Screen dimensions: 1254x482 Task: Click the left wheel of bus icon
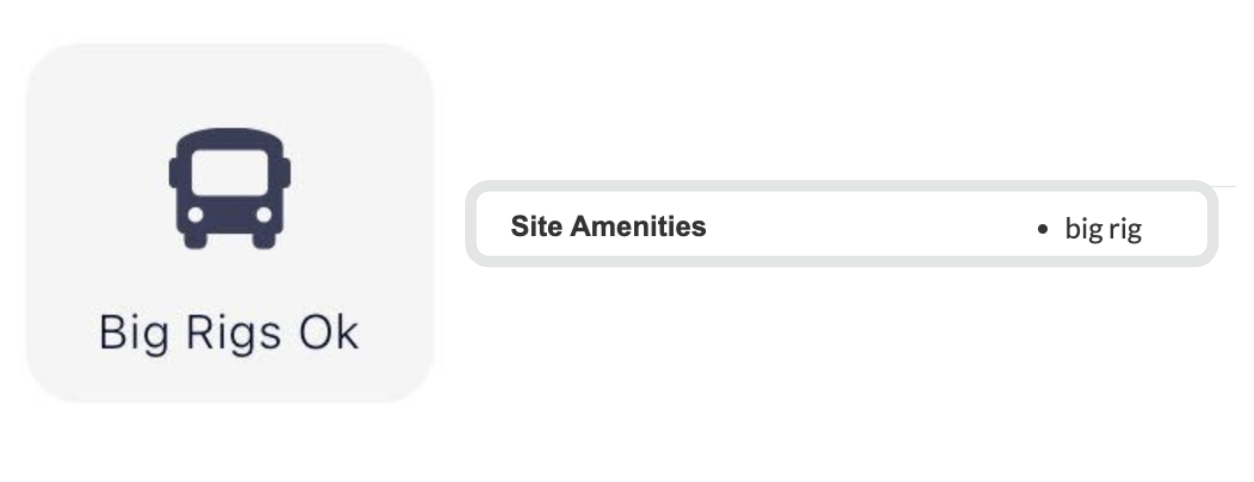tap(196, 241)
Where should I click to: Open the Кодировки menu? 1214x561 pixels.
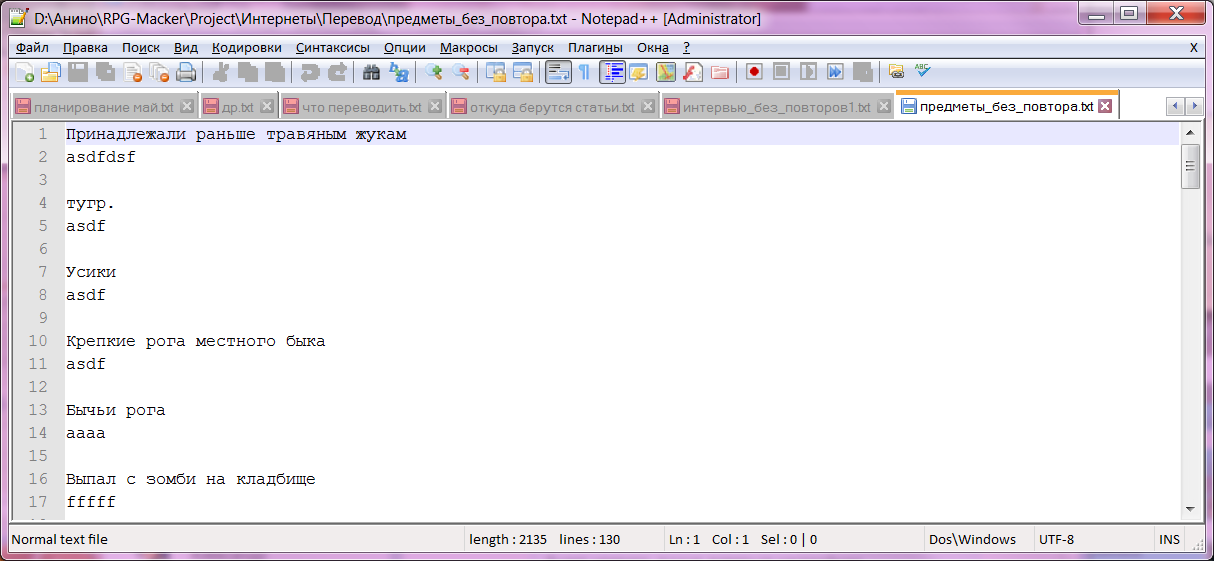(x=246, y=47)
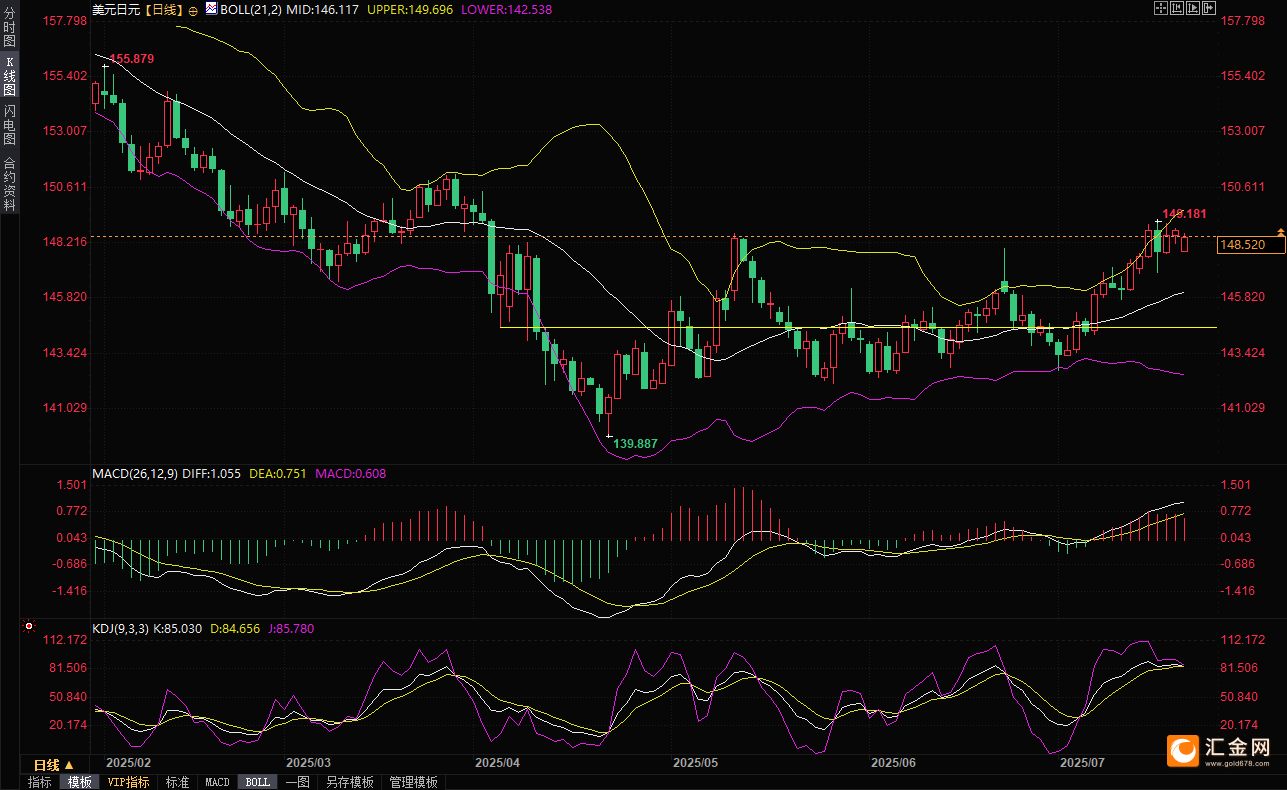This screenshot has width=1287, height=790.
Task: Open the 合约资料 side tab
Action: tap(9, 184)
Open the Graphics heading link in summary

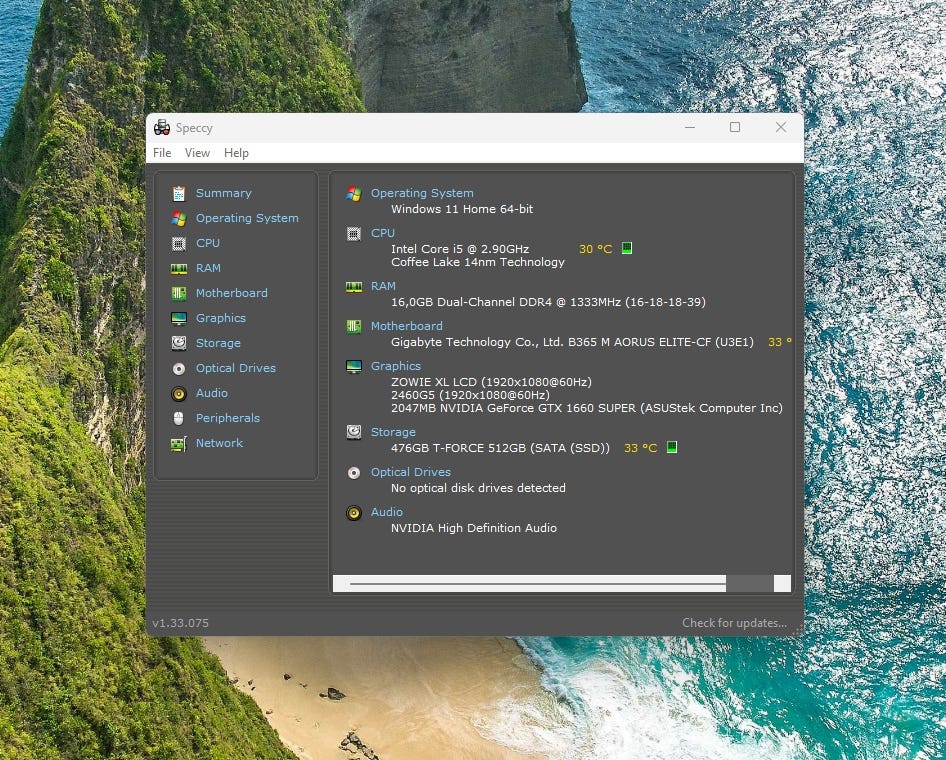coord(396,366)
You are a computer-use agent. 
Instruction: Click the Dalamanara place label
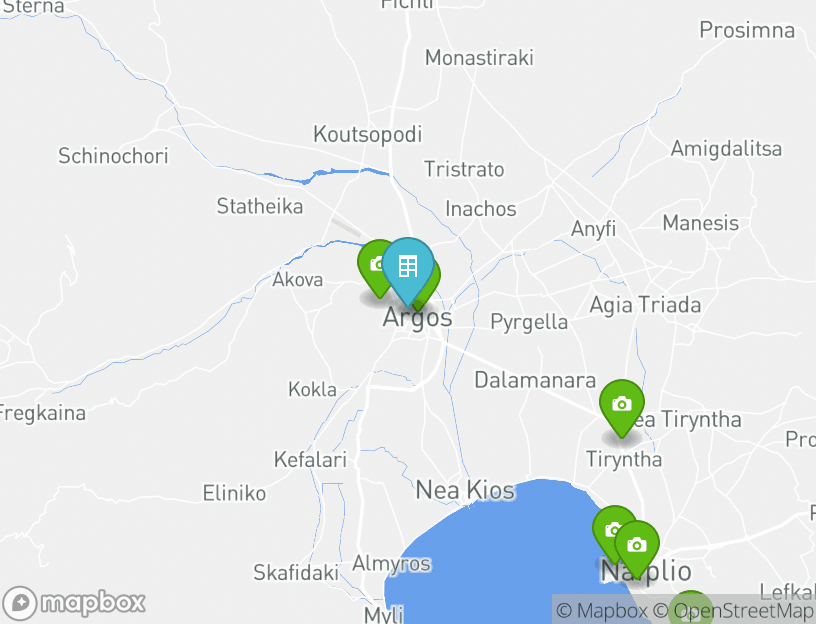point(535,380)
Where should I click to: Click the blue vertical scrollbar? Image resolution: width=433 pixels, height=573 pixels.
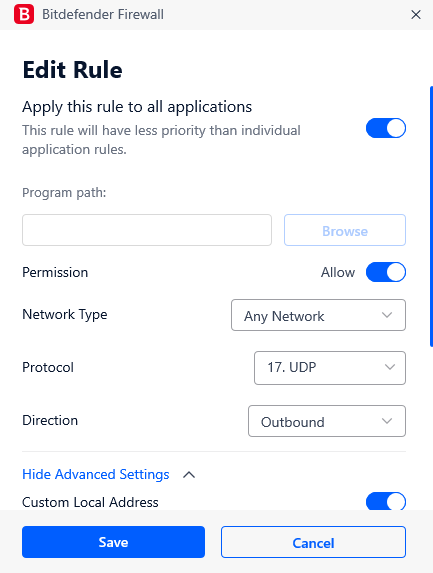click(x=432, y=216)
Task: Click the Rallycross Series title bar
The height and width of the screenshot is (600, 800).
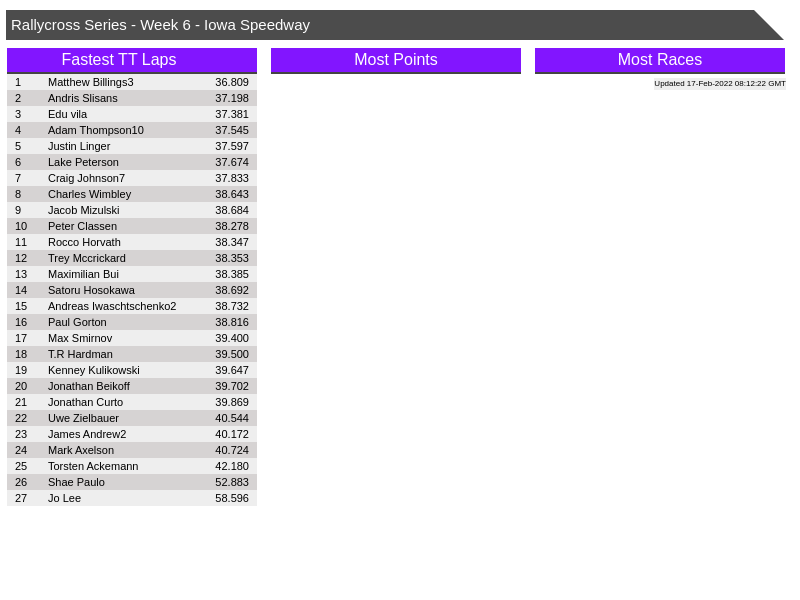Action: click(160, 25)
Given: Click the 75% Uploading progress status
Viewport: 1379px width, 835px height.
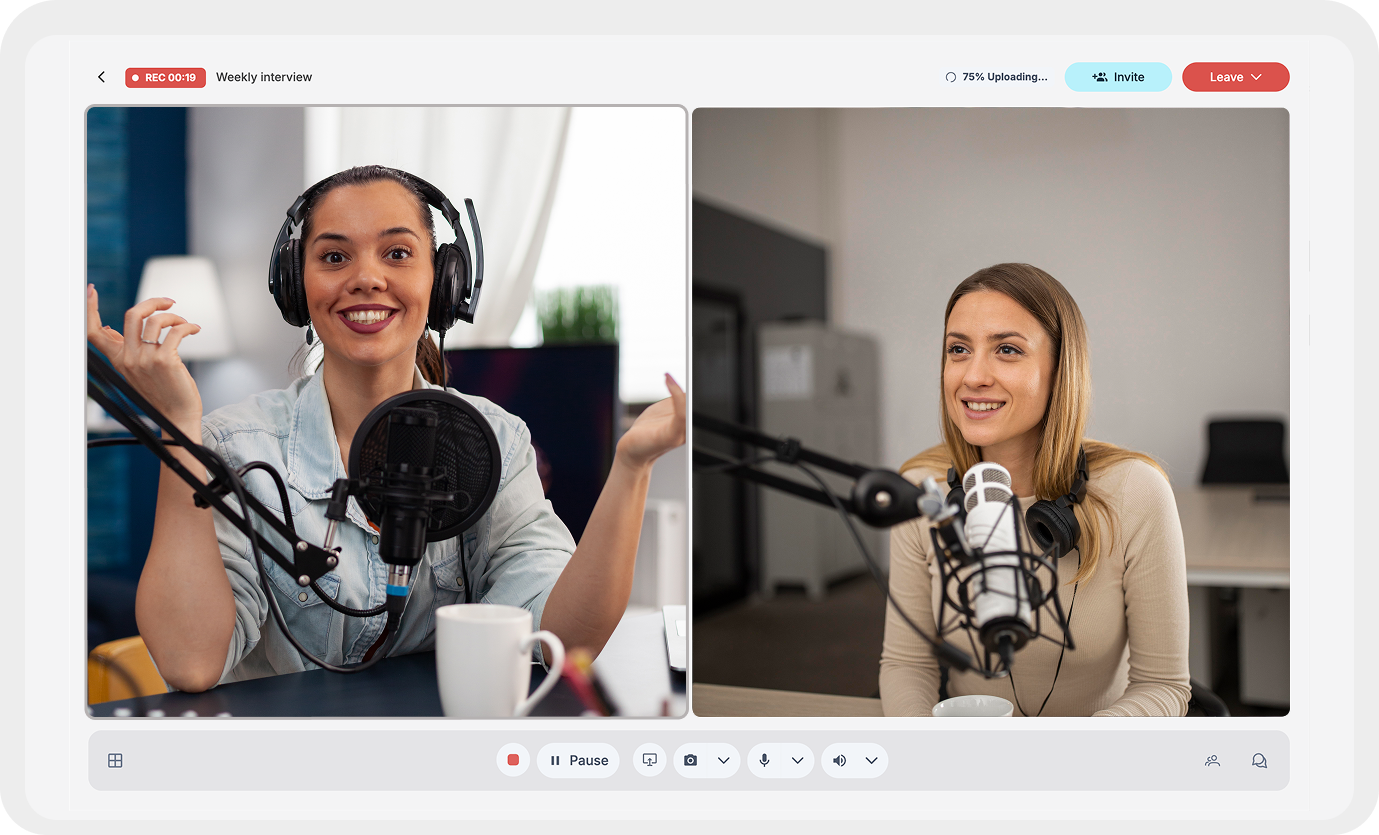Looking at the screenshot, I should (x=996, y=77).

☆ ☆ ☆ ☆

» Task description: Nothing but the lines from the one holding "The height and" to the end of the entries above should be echoed, exactly and with both ends included; omit the pictures.

» Response:
The height and width of the screenshot is (600, 800).
Action: click(160, 25)
Given: Click the 75% Uploading progress status
Viewport: 1379px width, 835px height.
Looking at the screenshot, I should (x=996, y=77).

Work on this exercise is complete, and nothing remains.